A New Tool Lets You Quickly Find The Water Use Requirement for California Landscape Plants
California laws and regulations require all new planting plans to be designed using hydrozones. All plants in a hydrozone must have the same or similar water use requirements. If you are preparing for the California Supplemental Exam for landscape architects, you need to know all about hydrozones and the California Model Water Efficient Landscape Ordinance.
The WUCOLS manual assigns each plant a water use category based on its water use requirements in the landscape in different parts of the state. In addition to classifying plants based on the water they needed, each water use group received a numerical coefficient.
- High Water Use Plants = 70-90% of reference evapotranspiration
- Medium Water Use Plants = 49-60% of reference evapotranspiration
- Low Water Use Plants = 10-30% of reference evapotranspiration
- Very Low Water Use Plants = <10% of reference evapotranspiration
The plant factor can be used with Landscape Coefficient Method to estimate water use of plants and develop irrigation schedules that would adequately water the plants. By only irrigating with the amount of water the plants need, the states precious water resources can be conserved.
Selecting Plants for Hydrozones
Have you ever been in a hurry to throw together a plant list for different hydrozones and struggled with the clunky lists in the WUCOLS 2000 manual? If you are like me, you probably get frustrated trying to find a low water-use groundcover for coastal southern California in a hurry among the “one-size-fits-all” list of plants.
Until now, the Water Use Classification of Landscape Species (WUCOLS 2000 manual) has been the “bible” of California landscape plant water use requirements.
However, we don’t need to suffer through this excruciatingly painful process anymore. I found a new tool that makes finding the water use requirement of landscape plants exceedingly quick and painless.

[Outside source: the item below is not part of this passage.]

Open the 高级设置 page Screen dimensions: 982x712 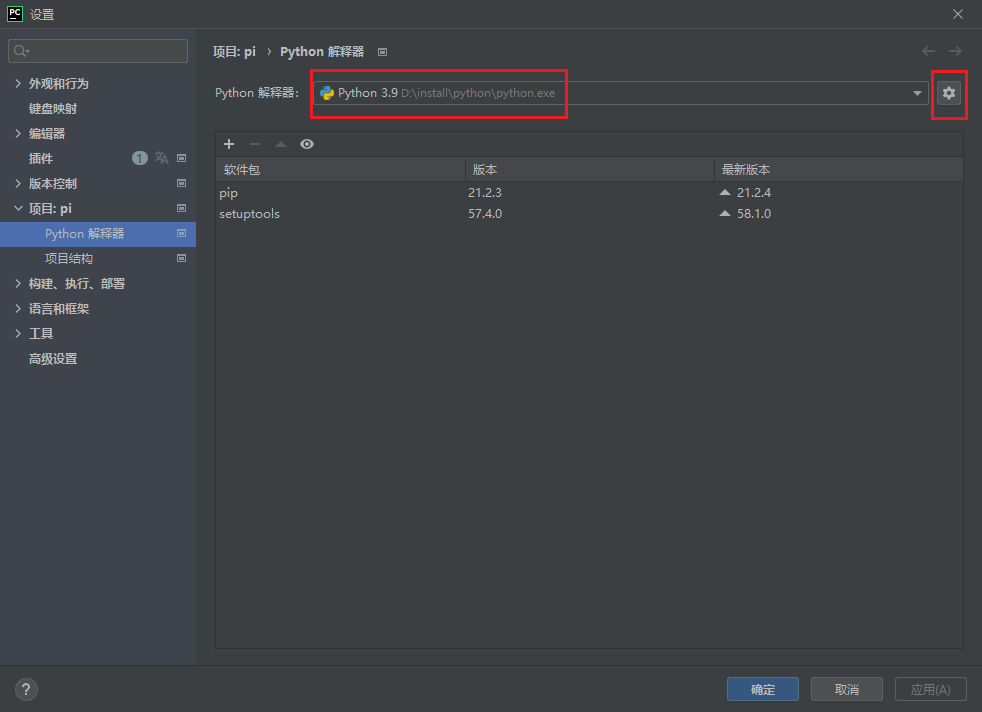(53, 359)
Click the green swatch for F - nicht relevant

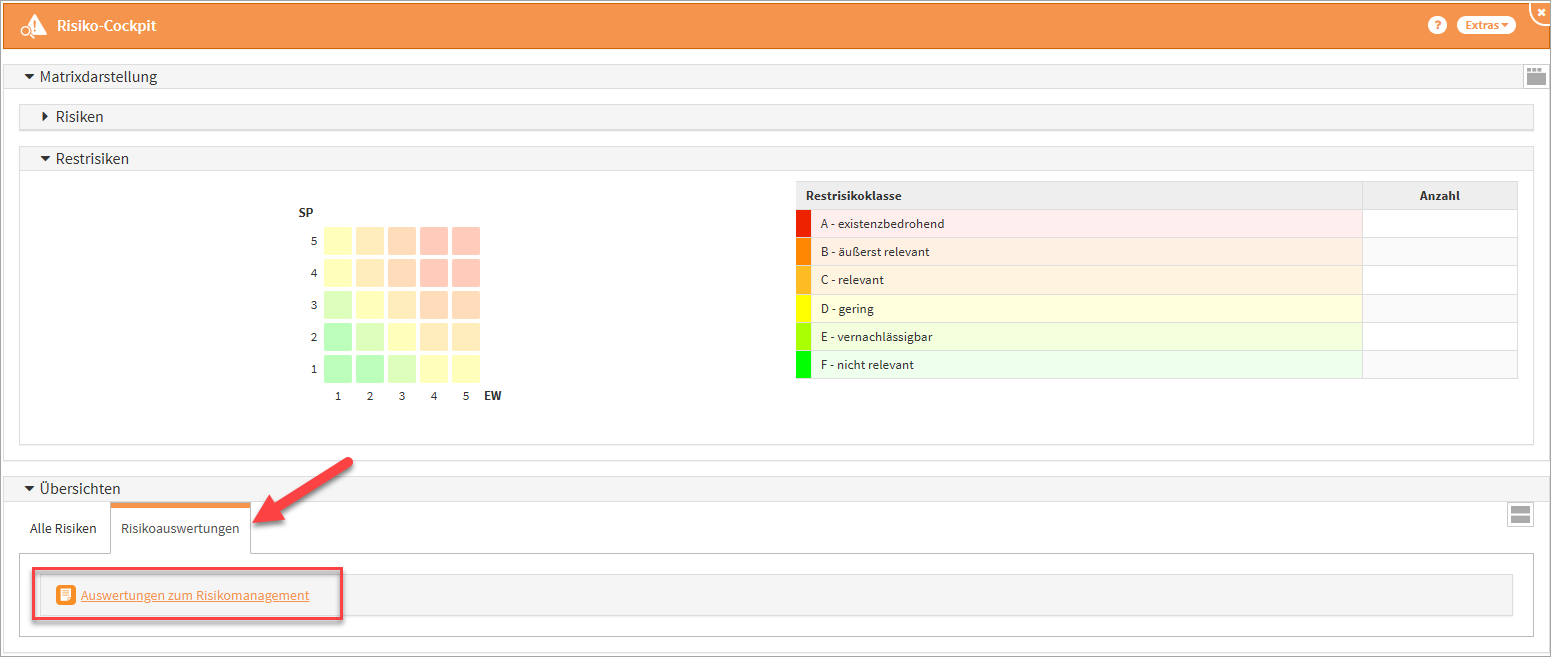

WaterWonk.us WUCOLS Database
WaterWonk.us is a new, web-based tool that makes finding the perfect plant as easy as possible.
WaterWonk.us is a database that makes it easy to find plants with certain water needs based on the plant type and project location.
Let’s walk through the process for creating a low water use plant palette for coastal Southern California using the waterwonk.us web app.
Step 1: Select Your Project Location
Your project’s location determine’s the site’s evapotranspiration rate. Select your site’s location. You can use the city’s name or the general geographic region.
Step 2: Search for Plants
Use the easy-to-use check boxes to select the type of plant that your want to use. You can search for a particular plant by name or use the check boxes to generate a list of ideas.
This is an example of the search results you get when you search for California native, low-water use groundcovers.
Step 3: Add Plants to Your Plant List
Click the check box to add the plant to your plant list. This is an easy way to generate a plant palette. You can add plants from multiple searches into one list. It is really easy to pull together a list of plants in a few minutes.
Step 4: Download Your Plant List
After you assembled a plant palette using the WaterWonk.us web app, download the list to your favorite spreadsheet program. After you add any additional notes, you can paste the plant palette into your planting plan.
WaterWonk.us Is A Powerful Tool for California Landscape Architects
WaterWonk.us is the best way that I have found to select plants based on their WUCOLS water use classification. It is easy to select plants based on their water use and role in the landscape. I highly recommend WaterWonk.us to any landscape architect or garden designer. This nicely executed website will save me hours of valuable time when I need to generate a plant palette and is a huge improvement over the WUCOLS 2000 manual.